Rewrite these records with "chevron" swapped for "caret" and everything else unchanged. Leave out the pictures.

──────

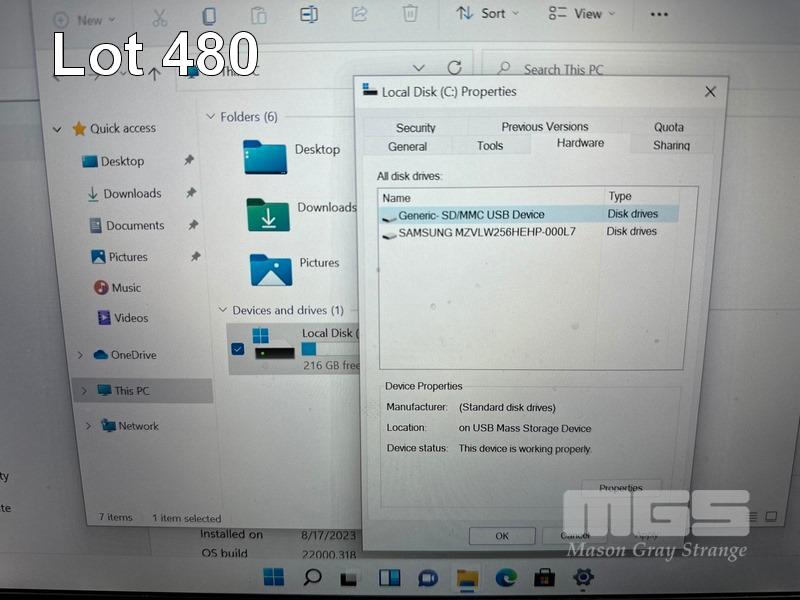Click the Windows Start button

click(273, 577)
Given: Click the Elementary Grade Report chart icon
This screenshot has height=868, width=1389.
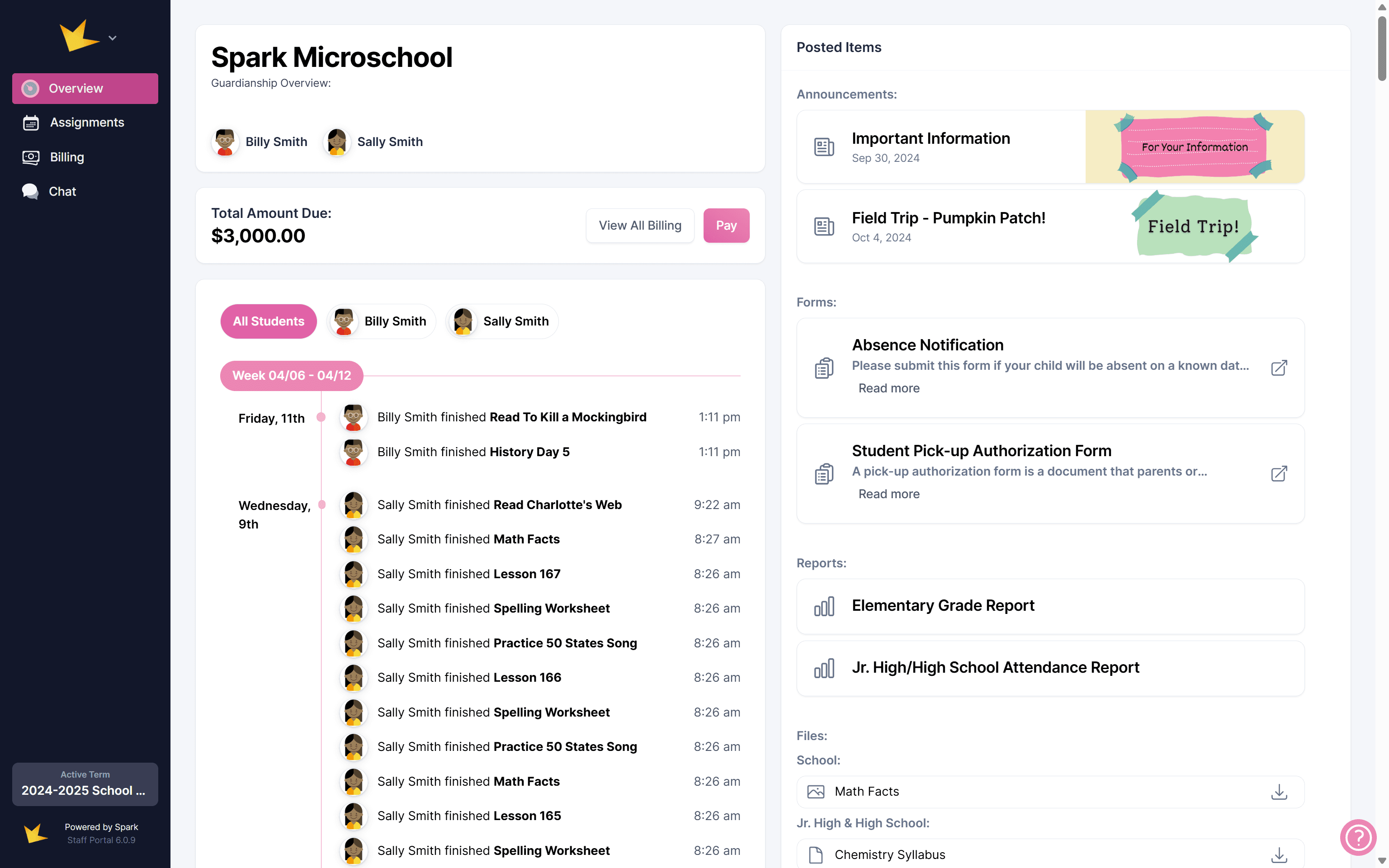Looking at the screenshot, I should tap(824, 606).
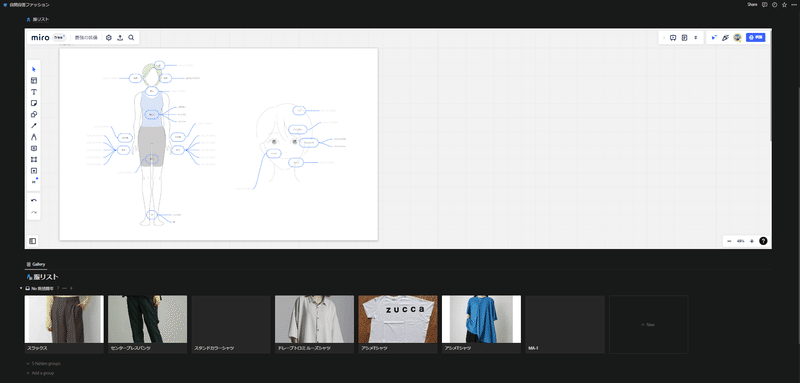Click the undo arrow in Miro

(x=34, y=200)
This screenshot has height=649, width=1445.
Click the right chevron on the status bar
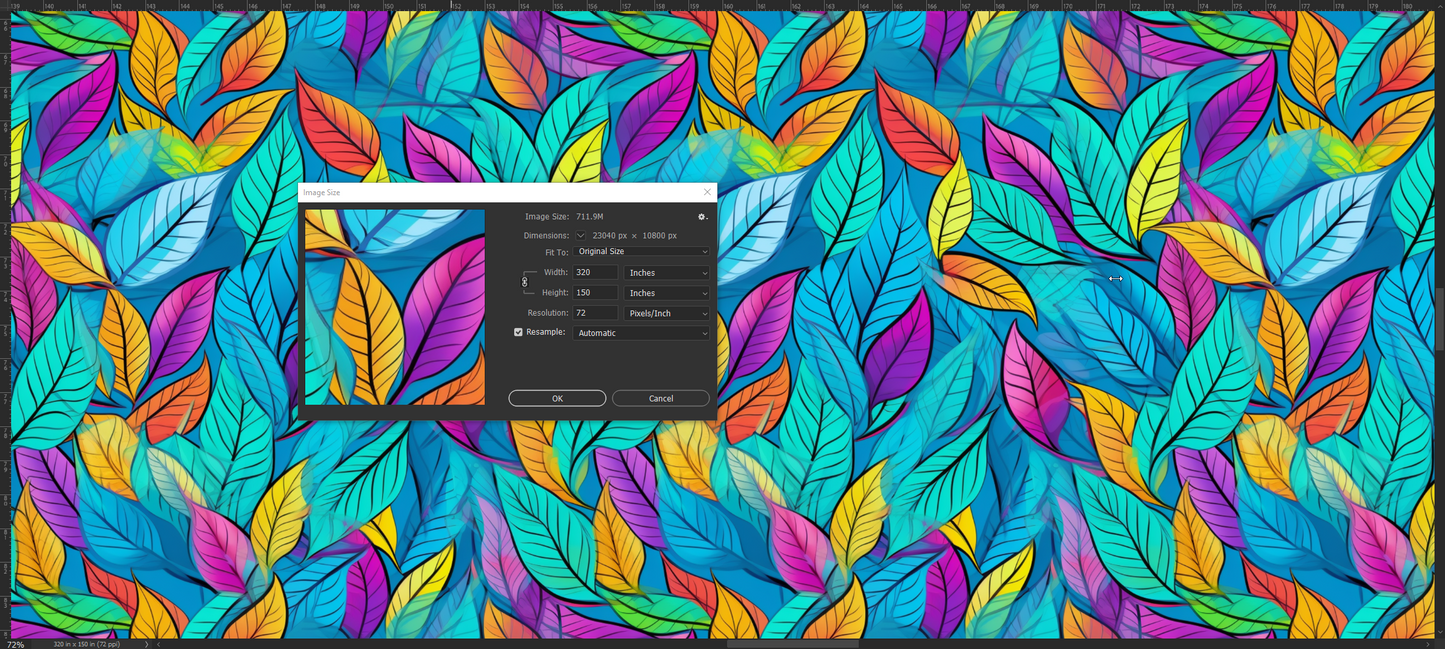[x=147, y=644]
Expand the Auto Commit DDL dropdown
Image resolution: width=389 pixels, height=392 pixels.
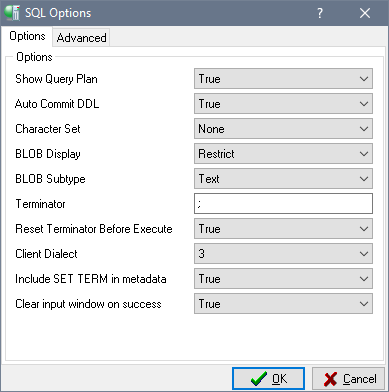pyautogui.click(x=283, y=104)
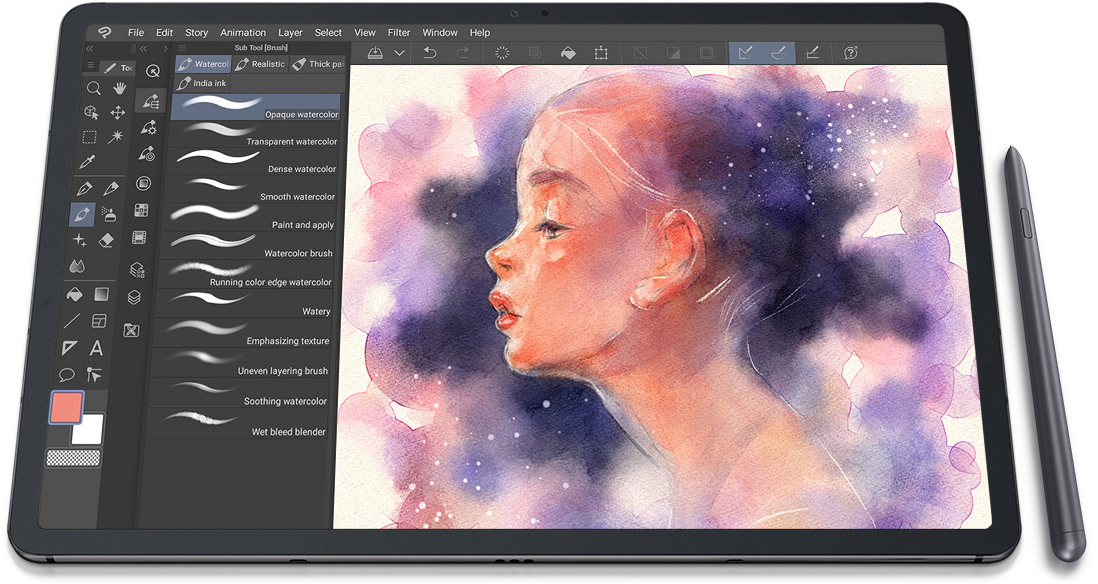Choose the Text tool
This screenshot has width=1098, height=584.
[x=96, y=348]
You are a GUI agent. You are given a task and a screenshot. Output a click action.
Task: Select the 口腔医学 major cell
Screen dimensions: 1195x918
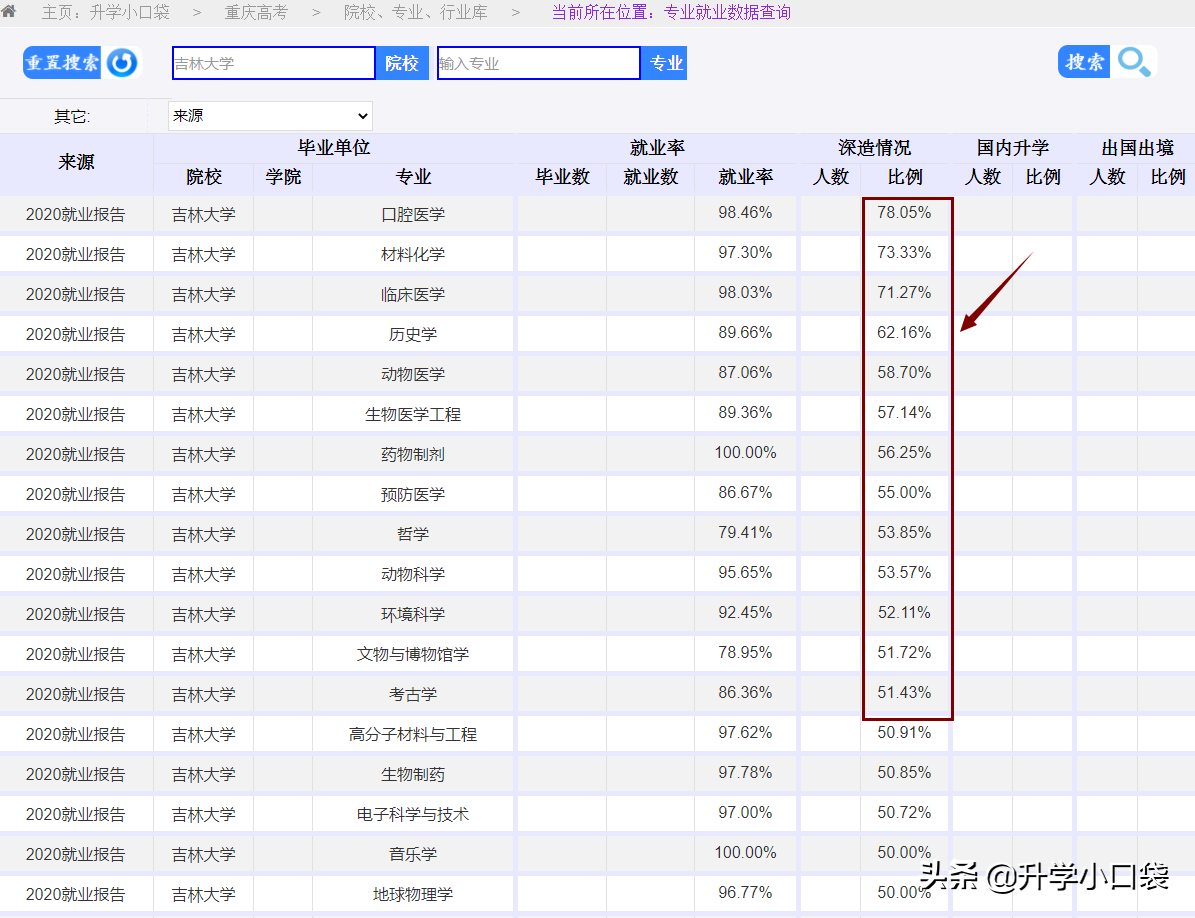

──────

* Exercise answer *
Click the Windows Start button

click(273, 577)
Given: Click the Elementary Grade Report chart icon
This screenshot has height=868, width=1389.
Looking at the screenshot, I should tap(824, 606).
Click the undo arrow in Miro

(x=34, y=200)
This screenshot has height=649, width=1445.
Click the right caret on the status bar
[x=147, y=644]
Expand the Auto Commit DDL dropdown
Image resolution: width=389 pixels, height=392 pixels.
pyautogui.click(x=283, y=104)
Choose the Text tool
This screenshot has width=1098, height=584.
[x=96, y=348]
You are a GUI agent. You are given a task and a screenshot. Output a click action.
Task: Select the 口腔医学 major cell
Screen dimensions: 1195x918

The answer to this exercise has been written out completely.